Já se vê esse tipo de barbaridade sendo utilizado largamente contra a esquerda. O caso do companheiro Magno Souza, do PCO, o único candidato ao governo do Estado em 2022 que era índio, é exemplar. Magno foi preso recentemente e, entre as acusações, está a de “porte de arma”. O problema é que o porte de arma, segundo o juiz, não era de Magno, mas sim das oito pessoas que foram presas em uma ocupação. Quer dizer, a polícia teria achado uma arma – que pode muito bem ser implantada – e como não conseguiu – ou não quis – comprovar a quem pertencia -, decidiu estabelecer que havia um “porte de arma compartilhado” e, com isso, agravou a prisão de todos os que estariam sendo acusados de invasão de propriedade.

É provável que Paulo Moreira Leite e outros argumentem que toda essa preocupação com o rito legal inviabilize qualquer tipo de punição. Primeiro, é preciso ter claro o que foi dito no começo – o desfecho jurídico não é decisivo para o governo, mas sim o enfrentamento político. O governo não ficará protegido com alguns manifestantes na cadeia, mas sim se conseguir dar uma demonstração de força perante os seus adversários – isto é, se conseguir demonstrar seu potencial de mobilização. Em segundo lugar, é preciso levar em consideração que o Direito deve servir para garantir a Lei, e não para atender interesses de ocasião.
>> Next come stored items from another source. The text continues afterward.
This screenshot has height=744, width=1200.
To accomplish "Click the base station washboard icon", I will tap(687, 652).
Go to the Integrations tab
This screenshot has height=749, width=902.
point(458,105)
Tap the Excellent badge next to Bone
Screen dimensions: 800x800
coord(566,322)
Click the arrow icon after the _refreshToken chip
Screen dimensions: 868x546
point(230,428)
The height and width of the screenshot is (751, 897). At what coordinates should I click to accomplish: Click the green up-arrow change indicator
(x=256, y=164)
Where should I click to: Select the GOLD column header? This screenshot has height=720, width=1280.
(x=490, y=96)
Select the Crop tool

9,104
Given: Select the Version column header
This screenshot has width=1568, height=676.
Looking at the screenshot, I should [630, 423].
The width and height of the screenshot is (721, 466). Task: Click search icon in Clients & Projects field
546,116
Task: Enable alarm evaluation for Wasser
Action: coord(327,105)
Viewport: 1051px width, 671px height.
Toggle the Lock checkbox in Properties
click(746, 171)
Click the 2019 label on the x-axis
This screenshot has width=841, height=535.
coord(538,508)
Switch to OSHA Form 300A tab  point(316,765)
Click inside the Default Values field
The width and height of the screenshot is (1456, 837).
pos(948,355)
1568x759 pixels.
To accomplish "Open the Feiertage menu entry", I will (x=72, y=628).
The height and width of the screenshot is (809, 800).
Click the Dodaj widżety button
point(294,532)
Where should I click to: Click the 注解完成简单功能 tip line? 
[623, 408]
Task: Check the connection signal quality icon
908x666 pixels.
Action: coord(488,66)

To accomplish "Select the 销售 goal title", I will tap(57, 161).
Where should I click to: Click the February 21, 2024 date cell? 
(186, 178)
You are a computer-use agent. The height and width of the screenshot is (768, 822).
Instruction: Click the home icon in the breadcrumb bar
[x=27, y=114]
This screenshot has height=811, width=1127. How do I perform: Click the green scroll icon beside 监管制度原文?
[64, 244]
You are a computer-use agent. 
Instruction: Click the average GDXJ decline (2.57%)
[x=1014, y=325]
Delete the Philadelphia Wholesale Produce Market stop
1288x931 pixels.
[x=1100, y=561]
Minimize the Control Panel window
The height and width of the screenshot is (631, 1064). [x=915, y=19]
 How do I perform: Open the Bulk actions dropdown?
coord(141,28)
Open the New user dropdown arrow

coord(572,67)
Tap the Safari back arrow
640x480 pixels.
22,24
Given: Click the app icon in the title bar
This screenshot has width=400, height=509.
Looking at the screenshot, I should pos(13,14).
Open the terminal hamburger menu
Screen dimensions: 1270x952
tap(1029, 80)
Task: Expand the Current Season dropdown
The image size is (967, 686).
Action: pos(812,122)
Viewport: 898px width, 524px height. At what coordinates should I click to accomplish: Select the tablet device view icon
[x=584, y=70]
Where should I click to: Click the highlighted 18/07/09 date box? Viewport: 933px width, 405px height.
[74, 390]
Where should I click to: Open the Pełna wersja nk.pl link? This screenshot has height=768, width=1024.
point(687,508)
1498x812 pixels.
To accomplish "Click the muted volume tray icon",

Do contrário, o que temos é um um tribunal de exceção.

O problema em questão não é de pedir perdão para ninguém, mas sim que a lei seja seguida. Não adianta nada prender os manifestantes se o custo disso for transformar o País em uma ditadura.

Se a esquerda continuar com essas concepções, ainda que movida por boas intenções, causará um grande desastre. O fortalecimento do Estado e a defesa do Estado de exceção, conforme a história já mostrou inúmeras vezes, acabará se voltando com todas as forças contra a esquerda no momento em que ela precisar contestar a ordem vigente.